Plaintiff’s contention that he was unconstitutionally deprived of a cause of action before such cause of action accrued overlooks the reasoning of the Tennessee Supreme Court in the Jackson case. In that case, the cause of action was not the injury that plaintiff allegedly sustained, but was an alleged breach of contract and duty in respect to the sale of an automobile. Jackson v. General Motors Corp., supra, 441 S.W.2d p. 484. Under this reasoning, the conduct of which plaintiff complains arose on February 6, 1966, the date of sale, rather than the date of injury. Plaintiff’s injury must have occurred within one year after the date of sale of the punch press for him to have had a cause of action. He did not have a property right in a rule of law which he claims should have existed on the date of his injury. Second Employers’ Liability Cases (Mondou v. New York, N.H. & H. R. Co.), 223 U.S. 1, 32 S.Ct. 169, 56 L.Ed. 327 (1912); Silver v. Silver, 280 U. S. 117, 50 S.Ct. 57, 74 L.Ed. 221 (1929).

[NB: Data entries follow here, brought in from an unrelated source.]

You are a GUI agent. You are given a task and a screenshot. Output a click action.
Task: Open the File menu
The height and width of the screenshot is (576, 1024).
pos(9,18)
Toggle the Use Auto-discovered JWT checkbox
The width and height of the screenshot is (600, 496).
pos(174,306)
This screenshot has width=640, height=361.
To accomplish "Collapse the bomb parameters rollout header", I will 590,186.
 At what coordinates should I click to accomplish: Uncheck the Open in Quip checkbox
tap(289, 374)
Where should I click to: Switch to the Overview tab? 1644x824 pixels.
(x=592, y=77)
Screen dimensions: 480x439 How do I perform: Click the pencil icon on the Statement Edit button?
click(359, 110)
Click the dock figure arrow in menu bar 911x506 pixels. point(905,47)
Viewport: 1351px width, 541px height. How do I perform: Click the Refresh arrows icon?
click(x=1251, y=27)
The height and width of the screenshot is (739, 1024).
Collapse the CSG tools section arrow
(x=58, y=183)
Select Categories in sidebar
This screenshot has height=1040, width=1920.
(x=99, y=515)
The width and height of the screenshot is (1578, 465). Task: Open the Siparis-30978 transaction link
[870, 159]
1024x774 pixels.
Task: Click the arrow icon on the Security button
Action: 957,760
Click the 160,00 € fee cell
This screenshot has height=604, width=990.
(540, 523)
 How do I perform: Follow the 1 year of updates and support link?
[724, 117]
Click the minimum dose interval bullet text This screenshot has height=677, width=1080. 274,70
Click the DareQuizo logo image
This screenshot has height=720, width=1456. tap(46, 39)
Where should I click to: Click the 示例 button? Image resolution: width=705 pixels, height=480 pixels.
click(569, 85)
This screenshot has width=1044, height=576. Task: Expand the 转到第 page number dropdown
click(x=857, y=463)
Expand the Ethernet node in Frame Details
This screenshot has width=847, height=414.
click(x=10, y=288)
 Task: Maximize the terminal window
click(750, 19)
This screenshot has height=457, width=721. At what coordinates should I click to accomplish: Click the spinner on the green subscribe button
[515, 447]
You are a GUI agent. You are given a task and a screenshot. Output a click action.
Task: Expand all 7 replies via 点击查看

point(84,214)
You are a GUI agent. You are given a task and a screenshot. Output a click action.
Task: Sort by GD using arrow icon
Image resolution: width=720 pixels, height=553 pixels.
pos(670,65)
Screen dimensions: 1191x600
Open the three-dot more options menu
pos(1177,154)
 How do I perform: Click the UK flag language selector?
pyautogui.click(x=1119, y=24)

For the indicated reasons, defendants’ motions to dismiss are sustained.

I. The legislature added the following two sentences to Tenn.Code Annot. § 28-304 in 1969:

“For the purpose of this section, insofar as products liability cases are concerned, the cause of action for injury to the person shall accrue on the date of the personal injury not the date of the negligence or the sale of a product. The preceding sentence shall not apply to causes of action accruing prior to May 20, 1969.”

Jackson was decided January 31, 1969, rehearing denied March 26, 1969, second rehearing denied June 13, 1969.